大学院生時にチリでのODAの医療協力プロジェクトに参画した著者は、その後文化人類学研究の道に入った。第Ⅰ部では2つの貧困地区の支援現場では支援者・専門家が強者である一方、「受益者=被支援者」は「取るに足らないものたち」でその弱者がいかに世界をみているのかを描き、第Ⅱ部では障害者をもつ子どもたちへの医療支援現場での経験、プロジェクトの過程で目の当たりにした文化摩擦に焦点を当てながら「強者の論理」を紐解く。
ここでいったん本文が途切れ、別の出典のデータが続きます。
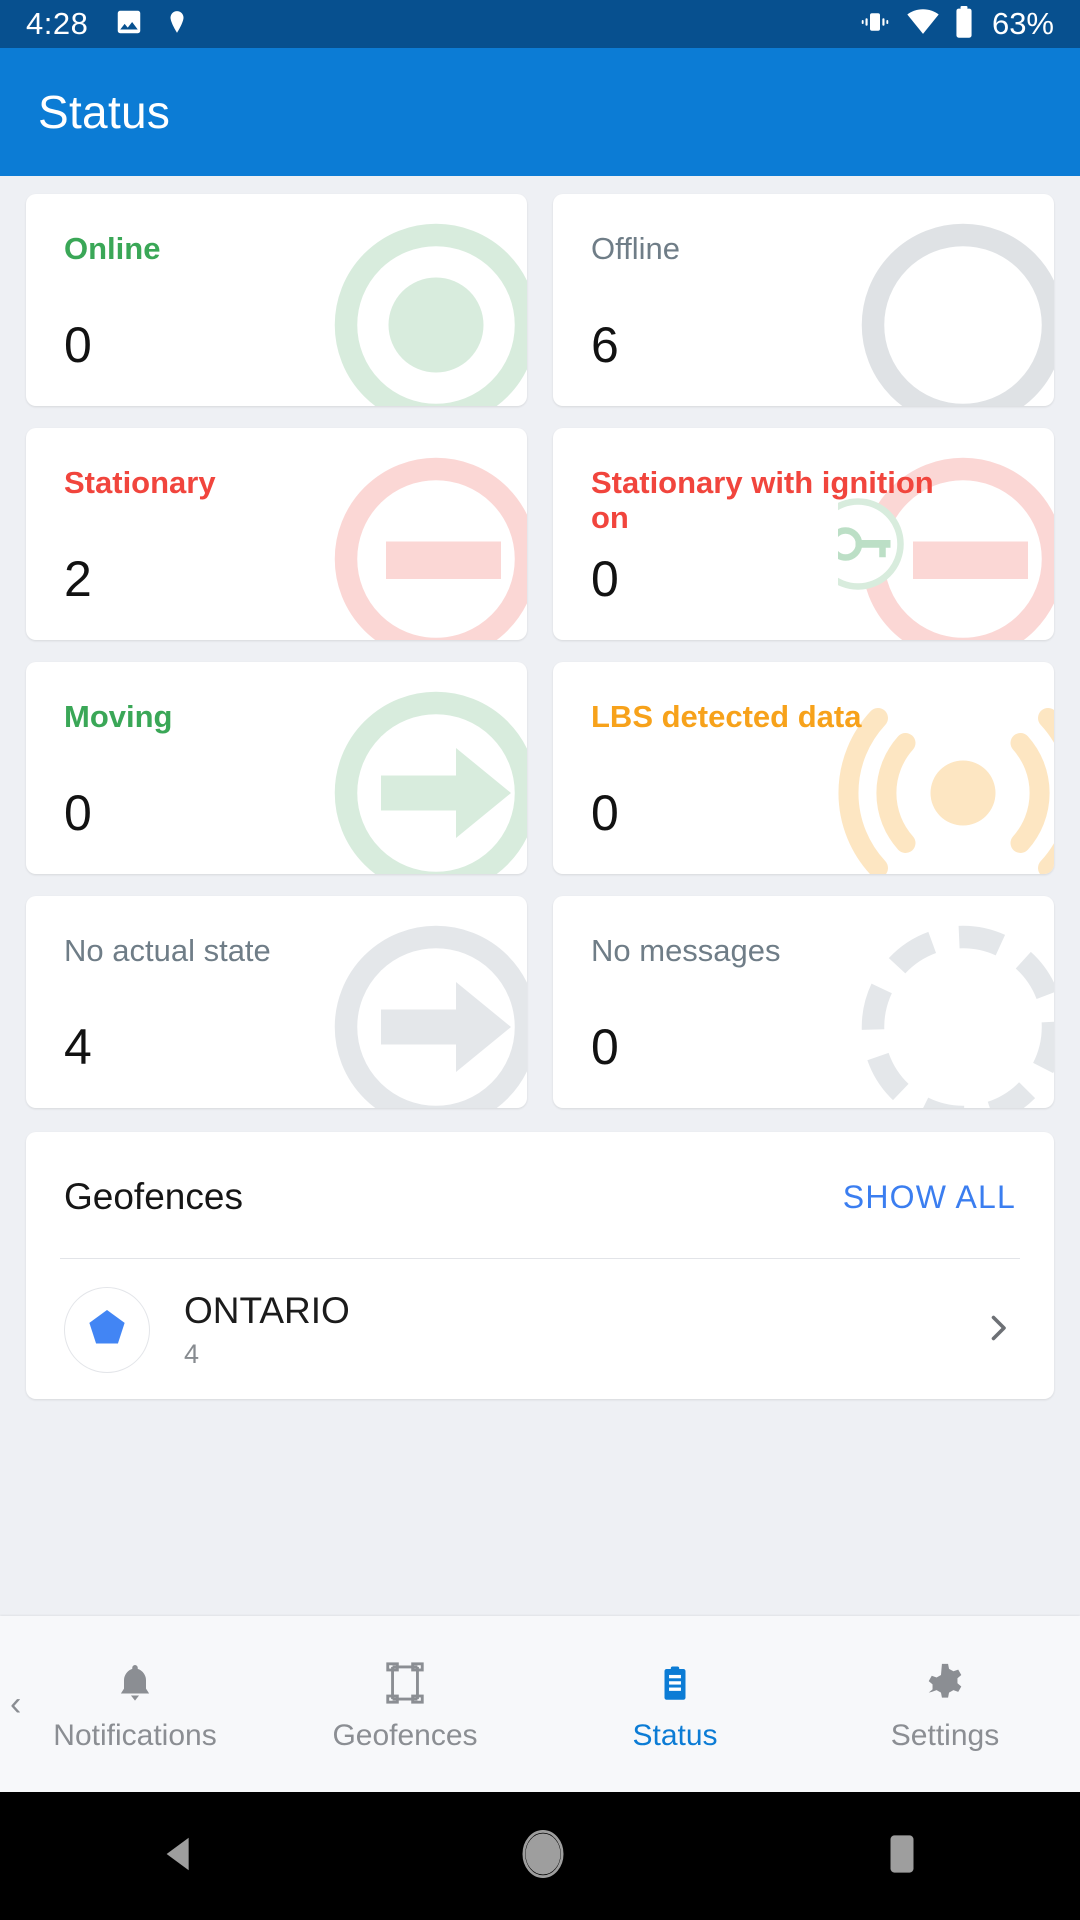 The width and height of the screenshot is (1080, 1920). What do you see at coordinates (192, 1354) in the screenshot?
I see `geofence-count: 4` at bounding box center [192, 1354].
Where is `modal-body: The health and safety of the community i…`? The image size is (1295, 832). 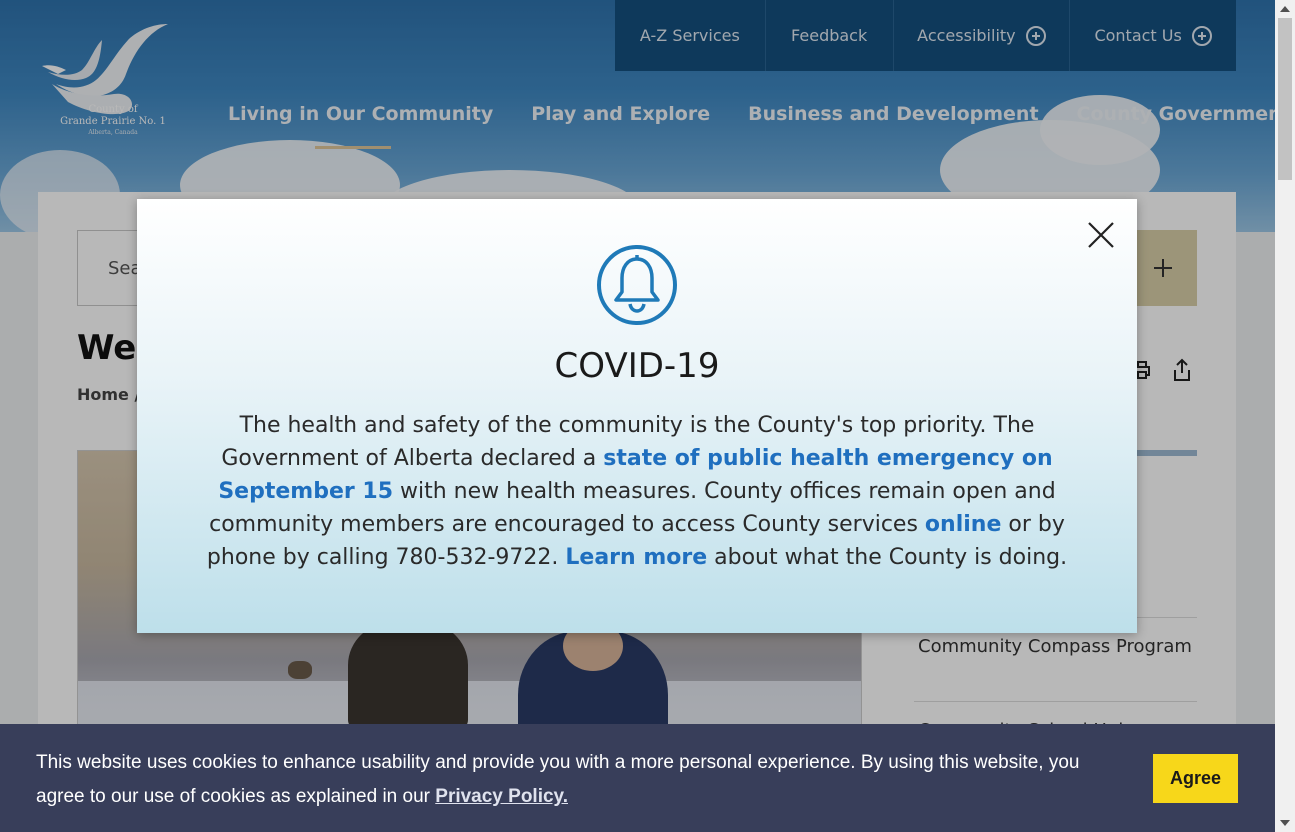
modal-body: The health and safety of the community i… is located at coordinates (637, 492).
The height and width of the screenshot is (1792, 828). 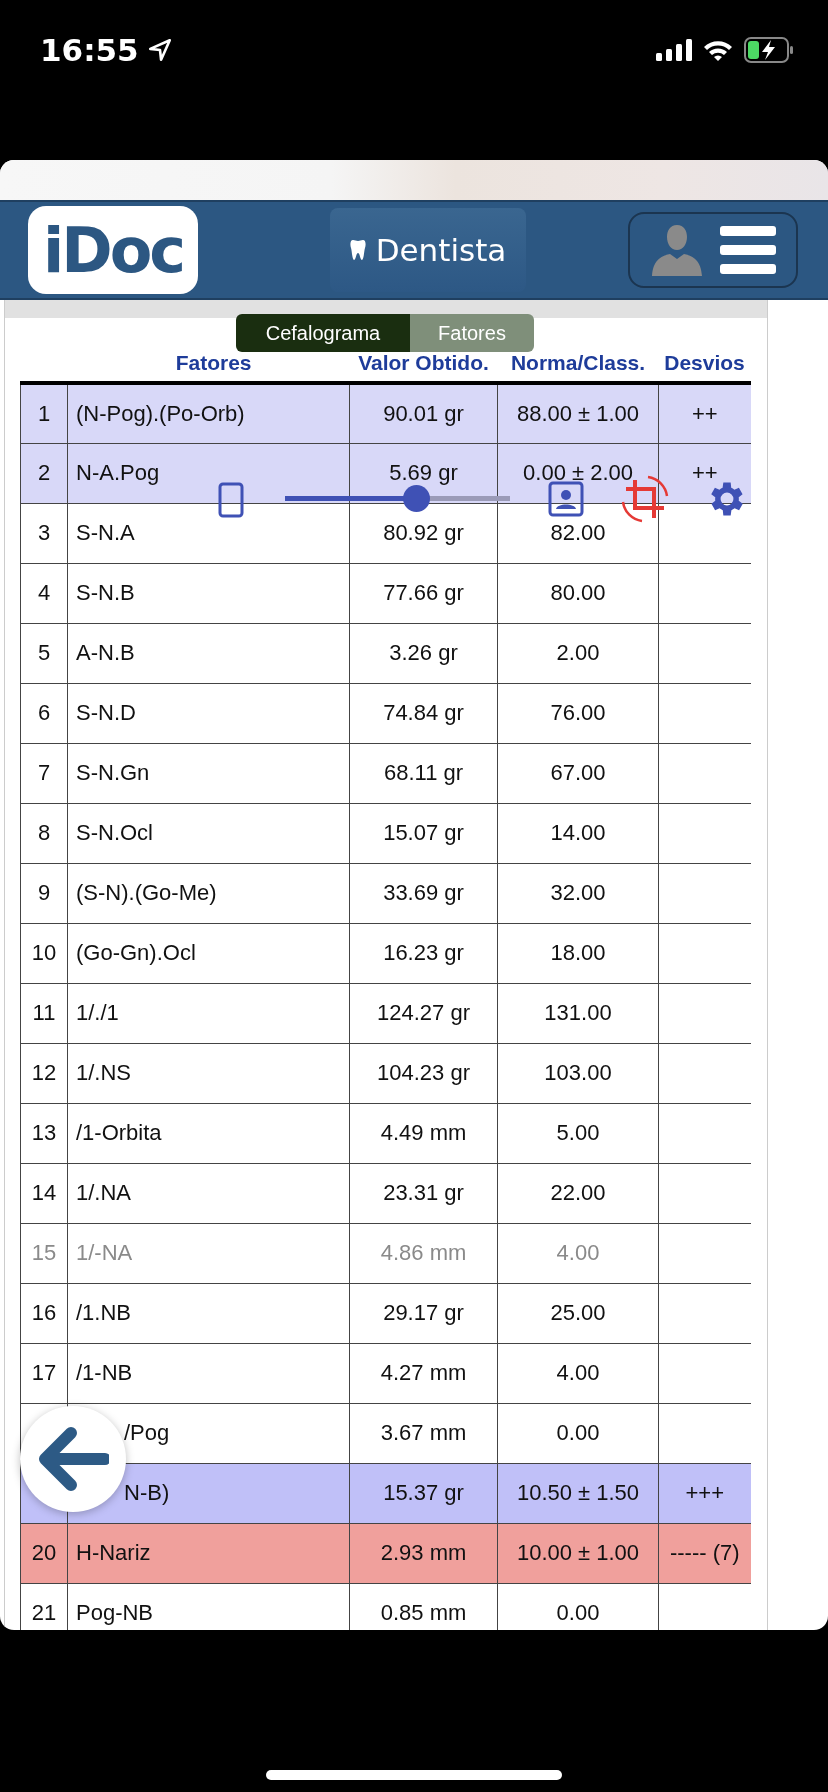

とかく派遣された専門家等が「日本こそが移転すべき高度な技術と知識を持っているのに途上国側が何をいうか」という強者の姿勢で臨む者がいたが、各種の専門家が立案した「日本支援スキーム」が結局チリの実情に応えられなかったことがあって「日本から学ぶことは何もない」との印象を与えたことは、日本のリハビリテーション医療が遅れているからではなく、貧困の度合いや公的環境が大きく異なる「チリの現実に役立つものではない」からという指摘は当を得ているように思われる。
チリのスラムに派遣された、開発支援の現場では医療分野でもない文系の女性であり属性からして取るに足らないものであった人類学者の著者の視点から見た、もがきと葛藤の記録でありチリにおけるODA支援をめぐる民族誌の試みである。